Transcription-dependent increase in nucleosome phasing is associated with a 10 bp rotational shift of the nucleosomes.A, schematic describing the data processing steps for generating transformed nucleosome pile-ups. Nucleosome-sized reads (140–180 bp) around dyads of a group of nucleosomes were stacked up to generate the aggregate nucleosome profile. In the nucleosome profile, read midpoints form diagonal lines corresponding to changes in fragment length altering the midpoint of the protected fragment.

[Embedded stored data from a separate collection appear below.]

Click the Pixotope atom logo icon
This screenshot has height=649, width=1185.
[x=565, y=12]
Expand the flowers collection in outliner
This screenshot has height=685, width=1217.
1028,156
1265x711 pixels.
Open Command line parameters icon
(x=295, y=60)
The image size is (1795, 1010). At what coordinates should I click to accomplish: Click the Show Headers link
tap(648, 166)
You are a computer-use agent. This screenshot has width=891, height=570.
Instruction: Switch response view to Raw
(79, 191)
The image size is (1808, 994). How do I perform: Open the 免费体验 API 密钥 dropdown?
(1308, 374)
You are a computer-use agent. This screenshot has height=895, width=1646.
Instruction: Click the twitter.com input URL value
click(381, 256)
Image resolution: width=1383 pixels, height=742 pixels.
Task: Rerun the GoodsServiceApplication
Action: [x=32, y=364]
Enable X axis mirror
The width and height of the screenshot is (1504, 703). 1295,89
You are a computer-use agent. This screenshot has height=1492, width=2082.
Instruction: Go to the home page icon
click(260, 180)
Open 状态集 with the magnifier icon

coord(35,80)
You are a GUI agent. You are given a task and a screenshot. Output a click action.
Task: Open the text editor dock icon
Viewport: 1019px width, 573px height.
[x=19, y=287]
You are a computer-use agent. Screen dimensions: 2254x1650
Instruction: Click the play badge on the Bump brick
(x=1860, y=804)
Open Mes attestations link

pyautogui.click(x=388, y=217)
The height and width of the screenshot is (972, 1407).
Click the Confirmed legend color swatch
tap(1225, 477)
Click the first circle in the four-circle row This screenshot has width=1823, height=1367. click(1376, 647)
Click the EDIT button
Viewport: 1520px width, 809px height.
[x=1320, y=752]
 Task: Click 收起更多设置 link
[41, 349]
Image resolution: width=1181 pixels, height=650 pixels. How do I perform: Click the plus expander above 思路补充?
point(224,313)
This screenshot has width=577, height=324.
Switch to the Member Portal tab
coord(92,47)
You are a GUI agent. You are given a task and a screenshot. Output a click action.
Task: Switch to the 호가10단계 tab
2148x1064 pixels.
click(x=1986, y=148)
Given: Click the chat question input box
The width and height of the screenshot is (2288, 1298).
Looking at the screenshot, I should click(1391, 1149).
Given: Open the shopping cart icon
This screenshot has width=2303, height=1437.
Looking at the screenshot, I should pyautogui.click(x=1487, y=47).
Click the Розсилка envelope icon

The diagonal lines are spaced by multiples of 10 bp, reflecting alternative nucleosome dyad positions that can be attributed to the A/T dinucleotide repeat. To better visualize the pattern of nucleosome dyad positioning, the aggregate nucleosome profile was rotated 27 degrees clockwise, after which only the left half was retained. Similarly, the aggregate nucleosome profile was rotated 27 degrees counterclockwise, retaining the right half afterward. The two halves were joined to form the transformed nucleosome pile-up plots where alternative nucleosome dyad positions now align vertically. B, transformed nucleosome pile-up plots for the first three nucleosomes of non-transcribed genes (left panels) and transcribed genes (right panels). Nucleosomes are orientated relative to TSSs. C, density distribution of signals from the transformed nucleosome pile-up plots along the horizontals.

Figure 4

Disruption of Spt6-Spn1 interaction causes a shift in the distribution of nucleosome and RNAPII occupancy across gene bodies.A, chromatin occupancy profile at a representative locus showing a shift in nucleosome density across the gene body. B, mean nucleosome occupancy across gene bodies of non-transcribed genes and transcribed genes. C, mean RNA polymerase II occupancy across gene bodies of non-transcribed genes and transcribed genes.